Thursday, June 13, 2013

High School Sucks (So Burn It Down)

I can relate to Brian De Palma’s obsessions with sex, gore and melodrama. The prolific director's best movies ring true because, through his lurid depictions of nudity, sex and and violence, he amplifies the inner turmoil and conflict that remain hidden and secret within our own psyches. That’s what movies are supposed to do. As we sit quietly in the dark, where no one can see our faces, we can remain anonymous as actors on the screen play out our darkest fears and most outrageous fantasies.

Carrie (1976), based on the novel by Stephen King, deals with a simple and universal premise: High school sucks. Kids are disgustingly mean to each other, parents are crazy, and teachers and authority figures can’t do a damn thing about it. Teen life is hell to anyone who doesn’t fit in (and which of us has not sometimes felt that we don’t?)...and the feelings of isolation and persecution lead to the outsiders’ ultimate fantasy—revenge. Destruction. Annihilation. If we all had special powers like Carrie, how would we have used them at the tender age of 17?

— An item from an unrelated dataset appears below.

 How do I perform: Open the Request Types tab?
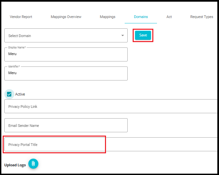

In this '70s horror classic, De Palma assembles an amazing cast of actors to bring King’s chiller to life, including Nancy Allen (dePalma’s muse and paramour), Amy Irving (the first Mrs. Steven Spielberg), William Katt (The Greatest American Hero), John Travolta (pre-Welcome Back, Kotter), Betty Buckley (Eight is Enough) and Piper Laurie (Actor’s Studio method actress of yesteryear). Best of all, of course, is the young and expressive Sissy Spacek, who earned a Best Actress Academy Award nomination as the title character--the first and only Oscar nod for horror film acting. Though over the top, Spacek’s scenes with Laurie as her abusive religious fanatic mother capture the Generation Gap in starkly vivid terms. 

In the iconic penultimate sequence of Carrie, it’s not the pouring of pig’s blood or the spectacular conflagration of the school gymnasium at the senior prom that’s most’s the look on Sissy Spacek’s face as her pent-up pain, sorrow and anger are unleashed. Hasn’t every parent seen that same look on a teenage child’s face? 

Reality mixed with fantasy--always a recipe for moviemaking at its best.